Jan. 27 (Bloomberg) -- Gabon’s communications regulator suspended broadcasting by TV+, the television station owned by opposition leader Andre Mba Obame who declared himself president two days ago.
“The National Communication Council has decided to suspend the broadcasting license of TV+ for three months,” Godel Inanga, an adviser to the body, said in a statement read on state television late yesterday in the capital, Libreville. The suspension is effective from Jan. 26, he said.
Obame, the leader of the National Union party and a former interior minister, swore himself in live on TV+, a Libreville-based broadcaster, on Jan. 25. He also named a 19-member Cabinet, saying he was the winner of a presidential election held in August 2009.
Obame yesterday sought refuge in the United Nations Development Programme’s offices in Libreville, Sergeant Andre Nzamba, a police guard, said in an interview at the UNDP office. Police today drove away about 200 supporters from the UNDP building, Nzamba said.

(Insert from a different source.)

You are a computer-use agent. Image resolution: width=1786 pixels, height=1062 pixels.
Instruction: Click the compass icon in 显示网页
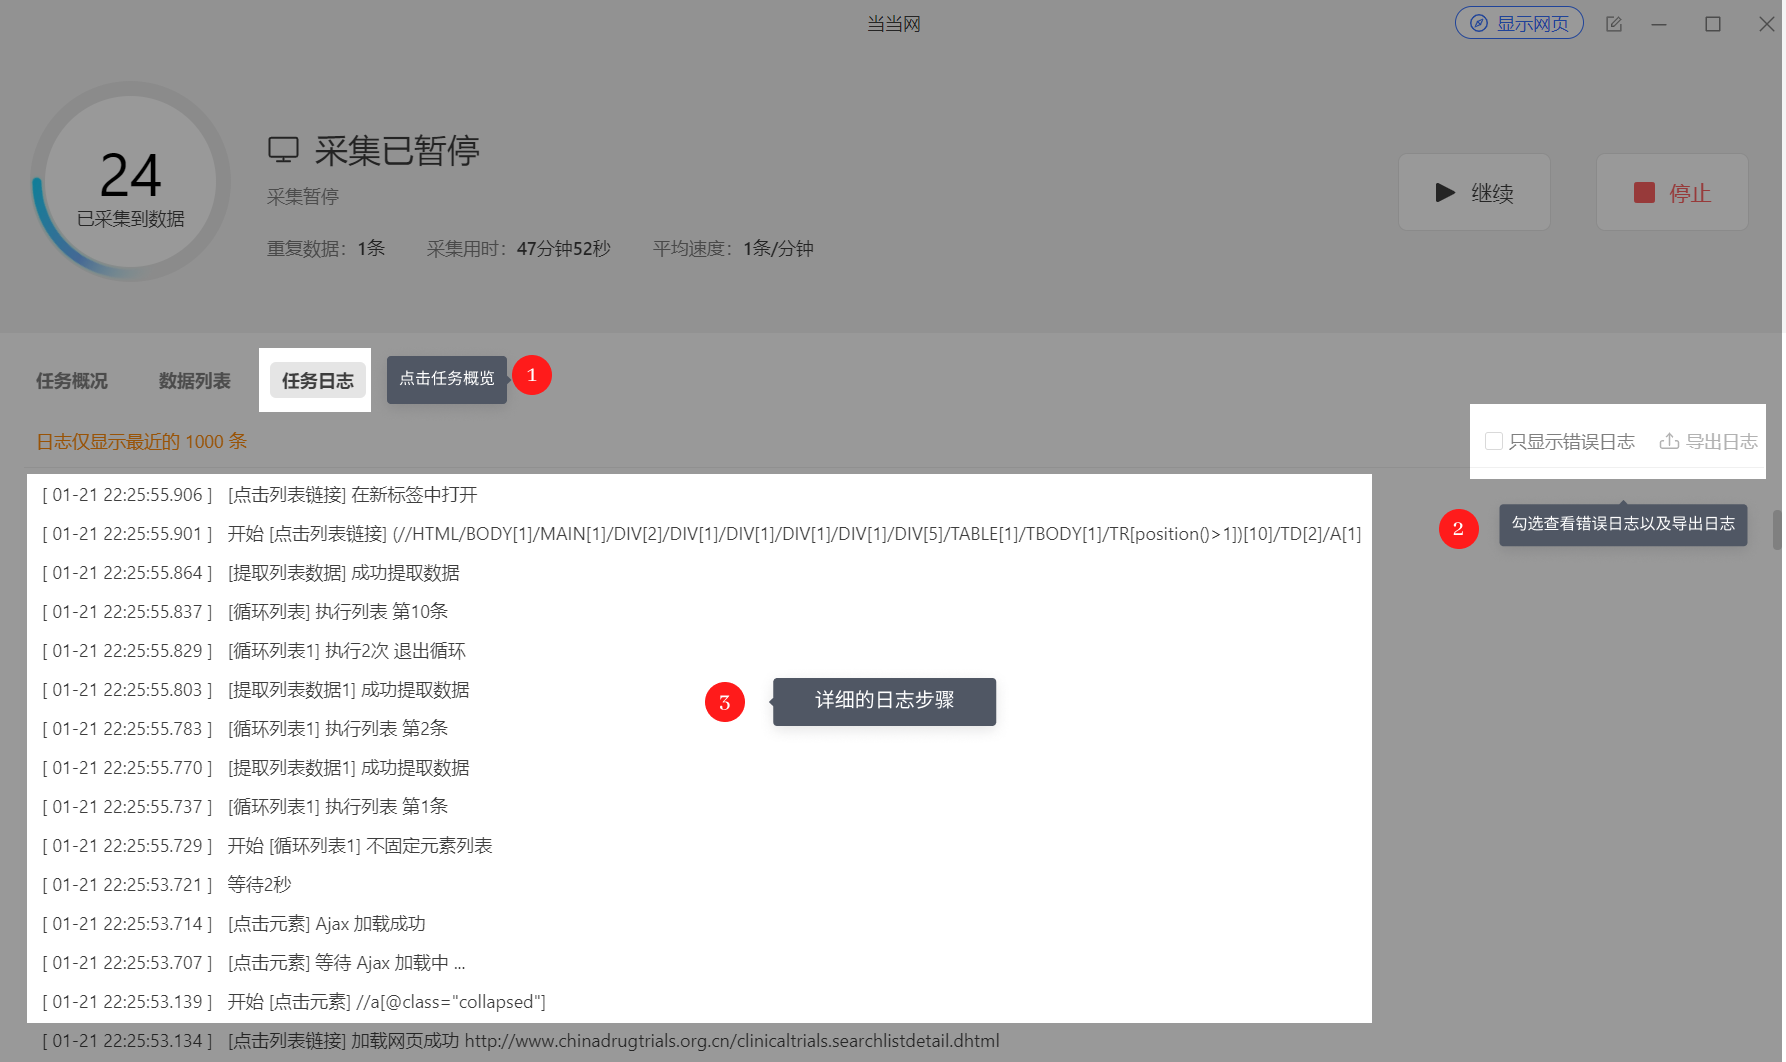click(1478, 23)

Gabon, with a population of 1.5 million people, is sub-Saharan Africa’s fifth-biggest oil producer and the world’s fourth-largest producer of manganese, which is used to strengthen steel, according to the Web site of the U.S. Geological Survey.
Gabon’s Constitutional Court in October 2009 declared Ali Bongo Ondimba the winner of an Aug. 30 vote after dismissing opposition party challenges to the results. Pierre Mamboundou, leader of the Union of Gabonese People, garnered 25.64 percent of the ballots cast and Obame got 25.33 percent, the court said. Bongo, the son of Omar Bongo Ondimba, who ruled the country for 41 years before his death in June 2009, obtained 41.79 percent and was sworn in as president on Oct. 16, 2009.
The ruling Gabonese Democratic Party said Obame’s swearing in was “absurd and backward.” His party has been dissolved by the government, Deutsche Presse-Agentur reported today, without citing anyone.